The entries should be given again in full. Alter nothing.

(ENTRIES SHOWN Opens)

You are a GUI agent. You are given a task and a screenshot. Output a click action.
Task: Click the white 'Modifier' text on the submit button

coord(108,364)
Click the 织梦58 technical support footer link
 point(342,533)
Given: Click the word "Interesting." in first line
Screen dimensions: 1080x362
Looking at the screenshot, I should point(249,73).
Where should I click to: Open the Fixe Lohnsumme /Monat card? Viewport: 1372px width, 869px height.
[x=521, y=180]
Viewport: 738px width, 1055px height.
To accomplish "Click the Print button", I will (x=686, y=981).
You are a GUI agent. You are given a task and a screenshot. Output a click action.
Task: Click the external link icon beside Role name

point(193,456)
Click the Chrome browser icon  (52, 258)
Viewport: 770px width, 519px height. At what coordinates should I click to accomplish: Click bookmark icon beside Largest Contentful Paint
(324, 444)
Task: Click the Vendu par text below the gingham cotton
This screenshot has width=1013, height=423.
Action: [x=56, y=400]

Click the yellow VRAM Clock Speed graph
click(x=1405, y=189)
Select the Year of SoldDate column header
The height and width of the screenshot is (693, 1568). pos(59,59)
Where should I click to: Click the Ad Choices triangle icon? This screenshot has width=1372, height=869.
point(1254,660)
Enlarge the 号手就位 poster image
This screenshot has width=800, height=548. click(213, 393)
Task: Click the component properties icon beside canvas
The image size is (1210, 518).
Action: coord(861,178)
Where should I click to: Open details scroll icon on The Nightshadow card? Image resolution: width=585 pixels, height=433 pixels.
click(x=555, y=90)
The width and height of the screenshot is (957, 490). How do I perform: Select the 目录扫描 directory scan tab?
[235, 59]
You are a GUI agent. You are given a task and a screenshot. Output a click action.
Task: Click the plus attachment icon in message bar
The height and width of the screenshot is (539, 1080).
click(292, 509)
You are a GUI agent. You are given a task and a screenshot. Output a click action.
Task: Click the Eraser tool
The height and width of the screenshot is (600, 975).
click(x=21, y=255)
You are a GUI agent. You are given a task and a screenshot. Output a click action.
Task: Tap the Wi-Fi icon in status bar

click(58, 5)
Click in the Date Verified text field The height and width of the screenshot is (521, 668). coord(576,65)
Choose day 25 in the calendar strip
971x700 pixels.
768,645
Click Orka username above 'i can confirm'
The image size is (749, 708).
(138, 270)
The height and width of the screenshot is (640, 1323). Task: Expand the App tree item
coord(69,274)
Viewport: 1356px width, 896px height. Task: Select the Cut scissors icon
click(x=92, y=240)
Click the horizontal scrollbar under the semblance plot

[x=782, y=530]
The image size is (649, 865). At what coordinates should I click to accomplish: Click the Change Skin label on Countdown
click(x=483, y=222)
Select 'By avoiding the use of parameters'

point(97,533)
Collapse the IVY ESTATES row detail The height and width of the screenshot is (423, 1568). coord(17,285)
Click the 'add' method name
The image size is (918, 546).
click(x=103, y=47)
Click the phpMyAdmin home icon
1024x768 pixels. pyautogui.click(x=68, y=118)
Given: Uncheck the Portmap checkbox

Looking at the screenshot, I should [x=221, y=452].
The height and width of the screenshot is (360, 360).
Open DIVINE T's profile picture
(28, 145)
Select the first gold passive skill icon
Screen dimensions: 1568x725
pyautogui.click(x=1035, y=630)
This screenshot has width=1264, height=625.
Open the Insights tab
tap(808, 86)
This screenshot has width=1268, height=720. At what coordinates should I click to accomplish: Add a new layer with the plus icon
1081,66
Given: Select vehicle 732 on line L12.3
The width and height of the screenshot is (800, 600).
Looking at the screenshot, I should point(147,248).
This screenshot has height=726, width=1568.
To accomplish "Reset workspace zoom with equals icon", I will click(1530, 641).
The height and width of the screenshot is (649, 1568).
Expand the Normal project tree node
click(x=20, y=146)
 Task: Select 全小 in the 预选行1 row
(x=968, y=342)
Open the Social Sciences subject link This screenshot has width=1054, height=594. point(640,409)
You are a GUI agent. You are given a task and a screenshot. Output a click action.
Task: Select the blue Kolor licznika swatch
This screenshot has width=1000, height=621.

(ENTRIES SHOWN Closes)

**OUTPUT FOR THIS TASK**
You are a GUI agent. You are given a task and a screenshot. Output a click action.
Task: Click the white 'Modifier' text on the submit button

coord(108,364)
Click the 织梦58 technical support footer link
 point(342,533)
Given: Click the word "Interesting." in first line
Screen dimensions: 1080x362
Looking at the screenshot, I should point(249,73).
Where should I click to: Open the Fixe Lohnsumme /Monat card? Viewport: 1372px width, 869px height.
[x=521, y=180]
Viewport: 738px width, 1055px height.
To accomplish "Click the Print button", I will (x=686, y=981).
You are a GUI agent. You are given a task and a screenshot. Output a click action.
Task: Click the external link icon beside Role name

point(193,456)
Click the Chrome browser icon  (52, 258)
Viewport: 770px width, 519px height. At what coordinates should I click to accomplish: Click bookmark icon beside Largest Contentful Paint
(324, 444)
Task: Click the Vendu par text below the gingham cotton
This screenshot has width=1013, height=423.
Action: [x=56, y=400]

Click the yellow VRAM Clock Speed graph
click(x=1405, y=189)
Select the Year of SoldDate column header
The height and width of the screenshot is (693, 1568). pos(59,59)
Where should I click to: Click the Ad Choices triangle icon? This screenshot has width=1372, height=869.
point(1254,660)
Enlarge the 号手就位 poster image
This screenshot has width=800, height=548. click(213, 393)
Task: Click the component properties icon beside canvas
The image size is (1210, 518).
Action: coord(861,178)
Where should I click to: Open details scroll icon on The Nightshadow card? Image resolution: width=585 pixels, height=433 pixels.
click(x=555, y=90)
The width and height of the screenshot is (957, 490). How do I perform: Select the 目录扫描 directory scan tab?
[235, 59]
You are a GUI agent. You are given a task and a screenshot. Output a click action.
Task: Click the plus attachment icon in message bar
The height and width of the screenshot is (539, 1080).
click(292, 509)
You are a GUI agent. You are given a task and a screenshot. Output a click action.
Task: Click the Eraser tool
The height and width of the screenshot is (600, 975).
click(x=21, y=255)
You are a GUI agent. You are given a task and a screenshot. Output a click action.
Task: Tap the Wi-Fi icon in status bar

click(58, 5)
Click in the Date Verified text field The height and width of the screenshot is (521, 668). coord(576,65)
Choose day 25 in the calendar strip
971x700 pixels.
768,645
Click Orka username above 'i can confirm'
The image size is (749, 708).
(138, 270)
The height and width of the screenshot is (640, 1323). Task: Expand the App tree item
coord(69,274)
Viewport: 1356px width, 896px height. Task: Select the Cut scissors icon
click(x=92, y=240)
Click the horizontal scrollbar under the semblance plot

[x=782, y=530]
The image size is (649, 865). At what coordinates should I click to accomplish: Click the Change Skin label on Countdown
click(x=483, y=222)
Select 'By avoiding the use of parameters'

point(97,533)
Collapse the IVY ESTATES row detail The height and width of the screenshot is (423, 1568). coord(17,285)
Click the 'add' method name
The image size is (918, 546).
click(x=103, y=47)
Click the phpMyAdmin home icon
1024x768 pixels. pyautogui.click(x=68, y=118)
Given: Uncheck the Portmap checkbox

Looking at the screenshot, I should [x=221, y=452].
The height and width of the screenshot is (360, 360).
Open DIVINE T's profile picture
(28, 145)
Select the first gold passive skill icon
Screen dimensions: 1568x725
pyautogui.click(x=1035, y=630)
This screenshot has width=1264, height=625.
Open the Insights tab
tap(808, 86)
This screenshot has width=1268, height=720. At what coordinates should I click to accomplish: Add a new layer with the plus icon
1081,66
Given: Select vehicle 732 on line L12.3
The width and height of the screenshot is (800, 600).
Looking at the screenshot, I should point(147,248).
This screenshot has height=726, width=1568.
To accomplish "Reset workspace zoom with equals icon", I will click(1530, 641).
The height and width of the screenshot is (649, 1568).
Expand the Normal project tree node
click(x=20, y=146)
 Task: Select 全小 in the 预选行1 row
(x=968, y=342)
Open the Social Sciences subject link This screenshot has width=1054, height=594. point(640,409)
You are a GUI agent. You are given a task and a screenshot. Output a click action.
Task: Select the blue Kolor licznika swatch
This screenshot has width=1000, height=621.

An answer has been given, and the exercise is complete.